Watching
the horrible tsunami wash life literally away produced within me the
usual safe and non-threatening response, a response which is perhaps the
curse of the evangelical on the world around us–it’s what I like to
call the “Al Franken” effect for those who, like me, curled their hair
to the late-night antics of the Not Ready for Prime Time Players on SNL.

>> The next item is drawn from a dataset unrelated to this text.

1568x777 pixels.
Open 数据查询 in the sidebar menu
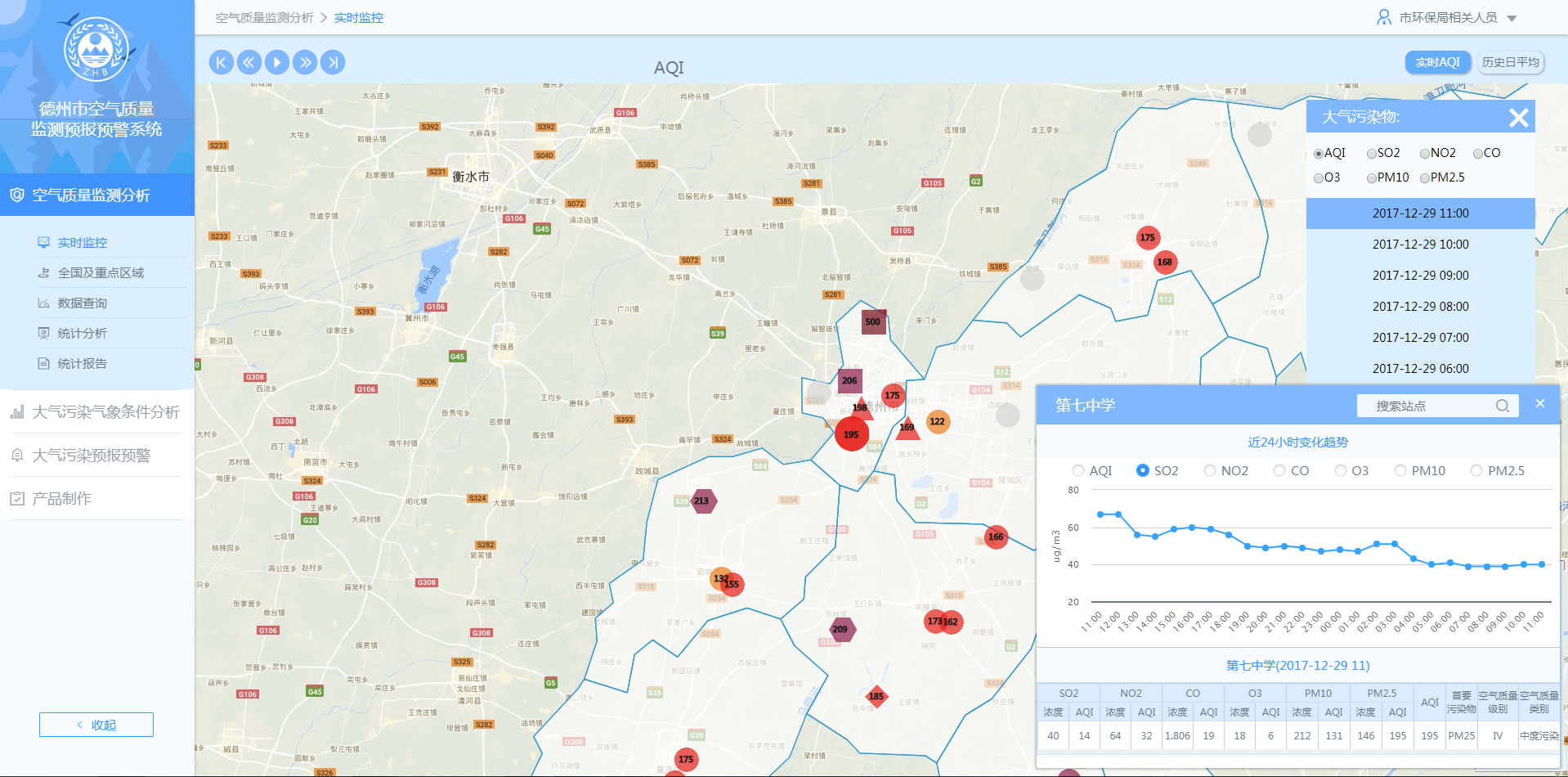tap(83, 303)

I am not without deep empathy for the victims of this latest natural
disaster. What must it be like, I have thought this to myself…to run a
few steps in front of that monstrous and watery filth in a frantic race
for life when you cannot win? I have lifted and continue to lift prayers
for our neighbors in Japan. I have opened my pocketbook, but in
reality, non of this makes me the least bit uncomfortable or stressed in
the same way those whose lives will never be the same have and will be
impacted. What must it feel like to rock one’s child on a small island
with nuclear reactors threatening meltdown? How helpless would a prayer
feel?
I do know this. When life and mere survival becomes “life or death,” it’s amazing how quickly LIFESTYLE gets
tossed out like possibly contaminated bath water. Who cares if your car
hasn’t been washed or a little bird poop is on the windshield? Who
notices the name on the back pocket of someone’s jeans? Who takes a
moment to make mental note of the fact that your Bible is wrapped in
Vera Bradley fabric? Or whether or not you are sweating those onions in
the most glamorous of oils with a Rachael Ray spatula? Who is watching
arms jiggle in the midst of a rescue and saying to themselves, “See, I
knew those shake-weights were all gimmick?” Who takes the time to
name-drop the latest- and- for- the- next- five- minutes last word on
Heaven as declared in the book you just read?

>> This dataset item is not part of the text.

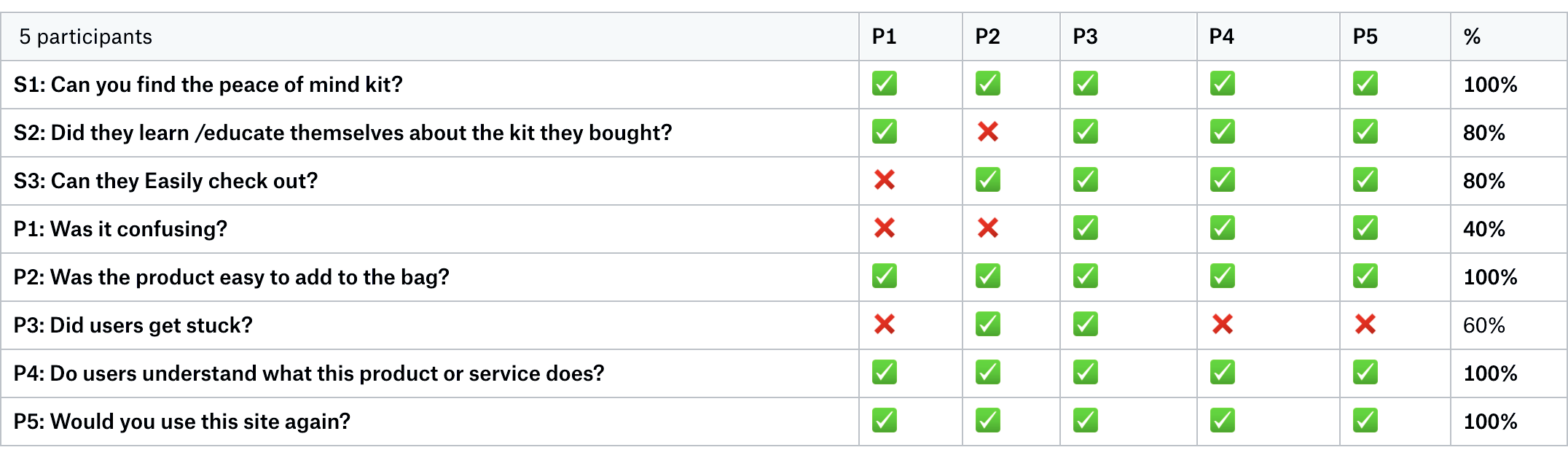Click the green check for S3 checkout under P3
The image size is (1568, 458).
tap(1085, 180)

Identity in survival takes on an authenticity as all the
falseness rolls away. Tsunamis and tornadoes and earthquakes and
hurricanes are not happening so that we, the “Al Frankens” of Christ’s
church will learn this lesson, nor do they happen at the whim of an
angry God who we tend to project our own mood disorders onto because
Christians and non-Christians alike will do just about anything to avoid
facing our own flaws. We will go to great lengths to avoid natural
consequences through a curious summoning of allegory when the time is
ripe. With our own hands and many times in the place of God we build the
machines of our own undoing.
The truth is, no one knows, really, why terrible things happen to
folks who aren’t any less perfect than I am or you are. When
catastrophe happens to us, why it happened usually takes a back seat to
making it through the day. There are mysteries we will never understand
for reasons we will never know, but there is something I could learn
today, watching video footage of the tsunami wave indiscriminately
covering all that is inanimate and animate in its path.
I could quite easily discern in this moment the vast difference
between living the Christian lifestyle and living the Christian life.
Prayers might come less readily. Pocketbooks might fly open.